[The problem] Return only these lines: the one that contains "Image resolution: width=1316" and every line after it through the end of the listing, exactly, without pictures.

[Records to process]

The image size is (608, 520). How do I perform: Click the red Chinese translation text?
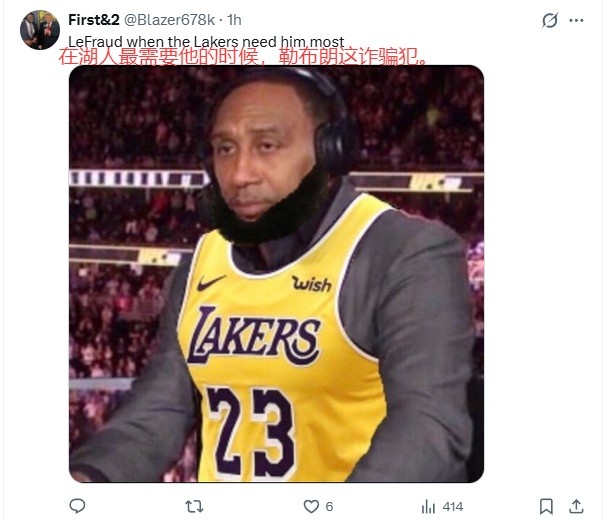click(243, 57)
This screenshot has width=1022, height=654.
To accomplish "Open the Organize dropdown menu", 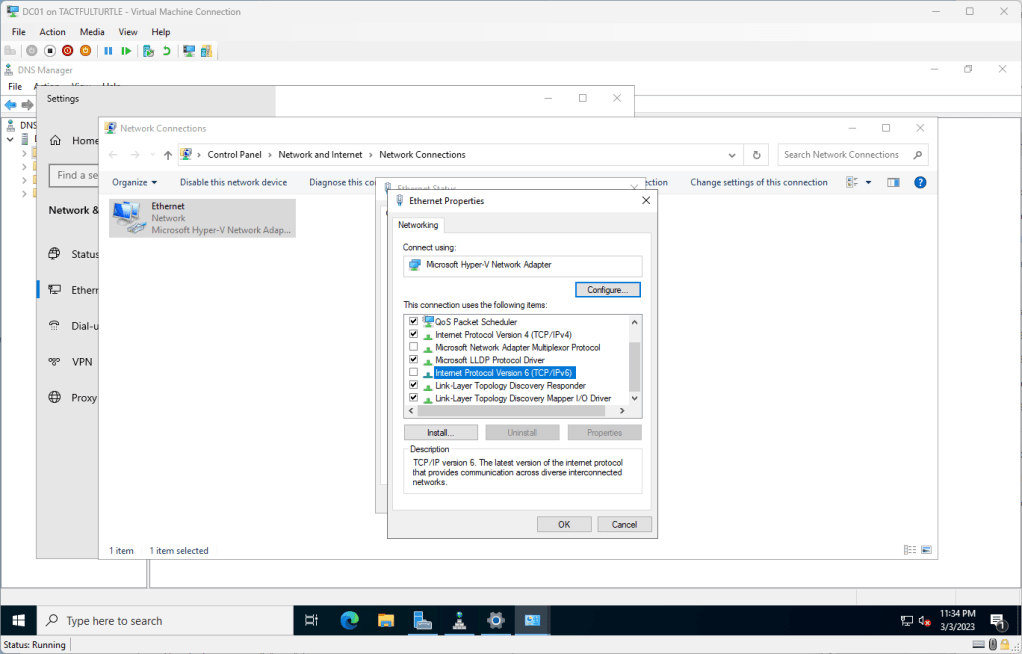I will (134, 182).
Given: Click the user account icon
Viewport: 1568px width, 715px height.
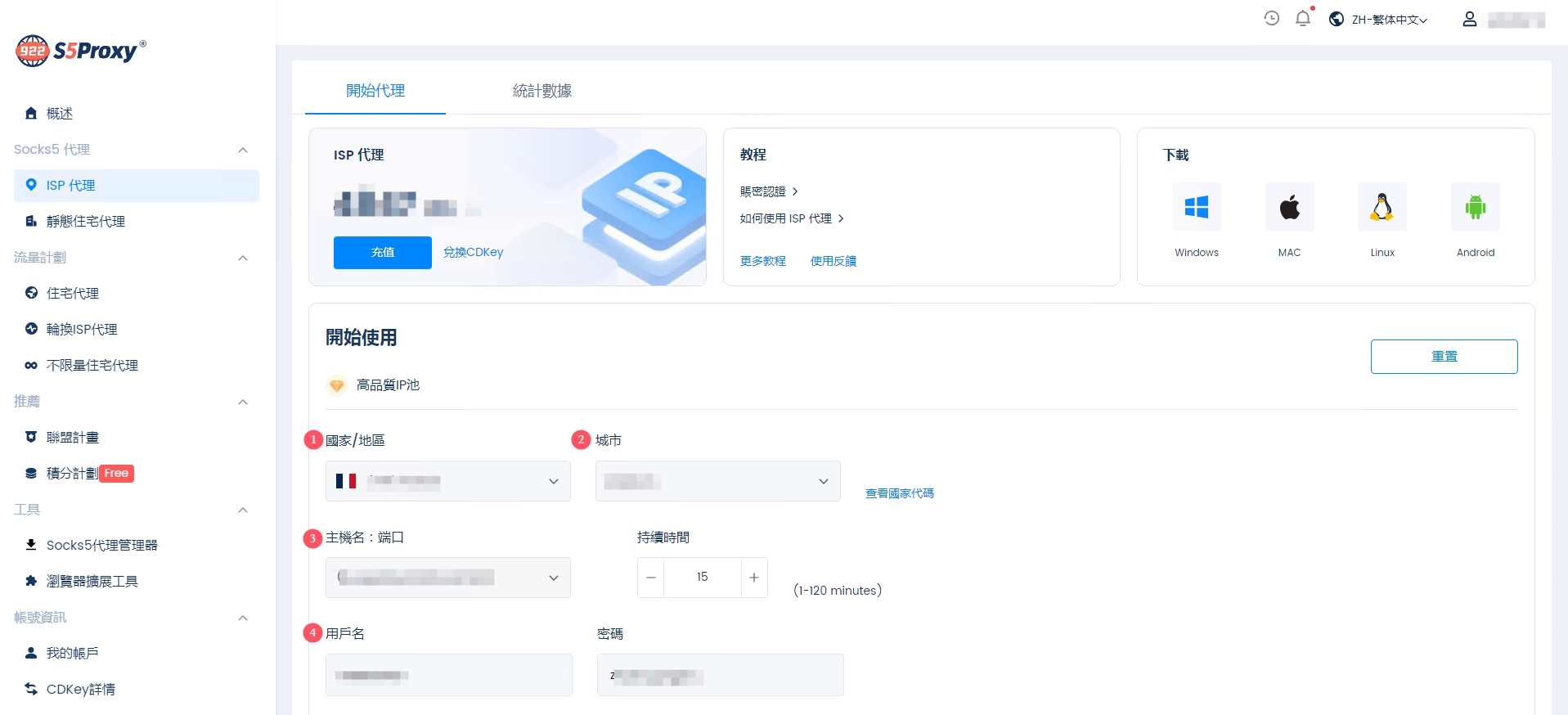Looking at the screenshot, I should (1469, 20).
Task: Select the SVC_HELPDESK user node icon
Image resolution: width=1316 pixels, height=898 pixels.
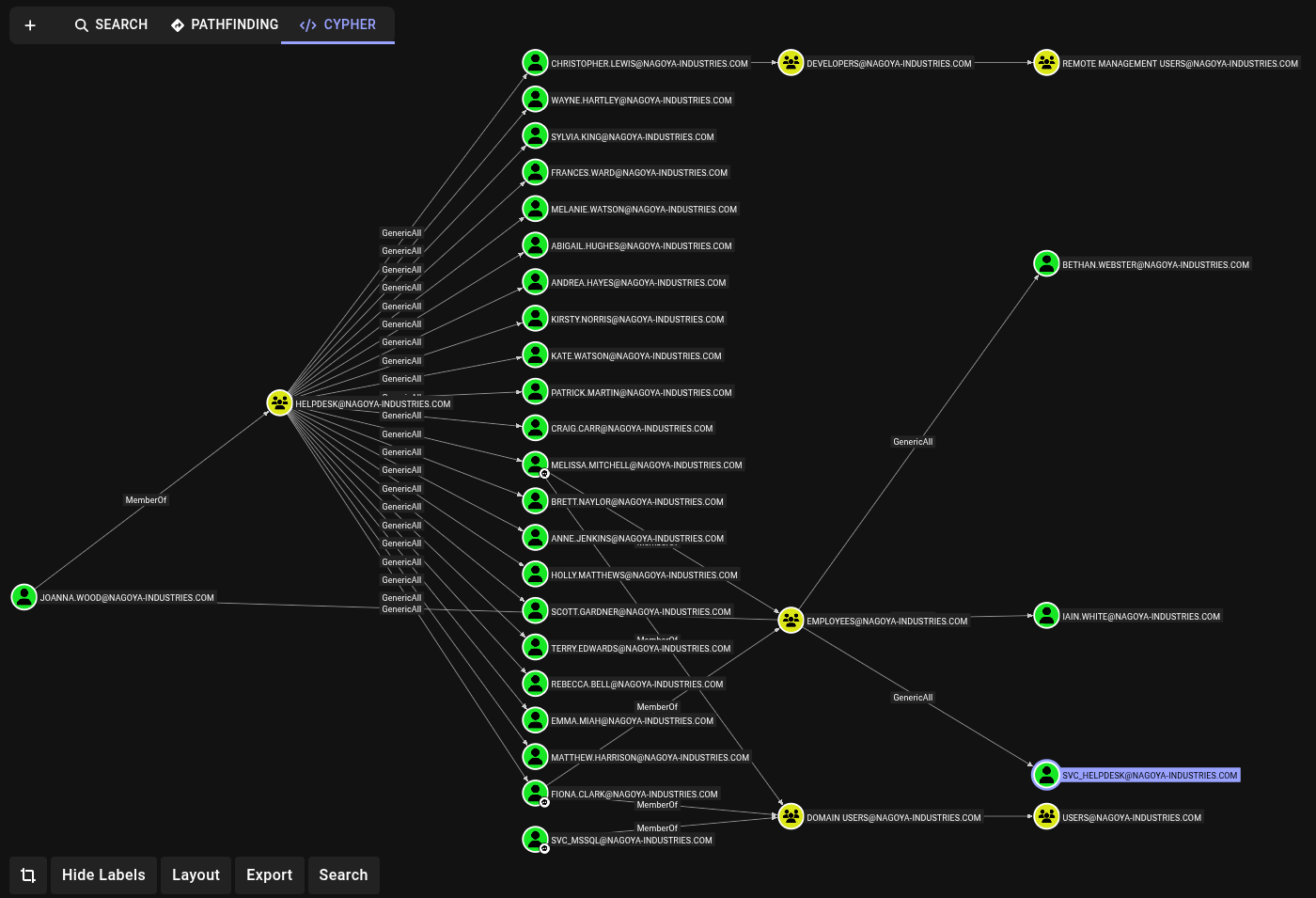Action: (x=1046, y=775)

[Exercise result]
Image resolution: width=1316 pixels, height=898 pixels.
Action: (x=1046, y=775)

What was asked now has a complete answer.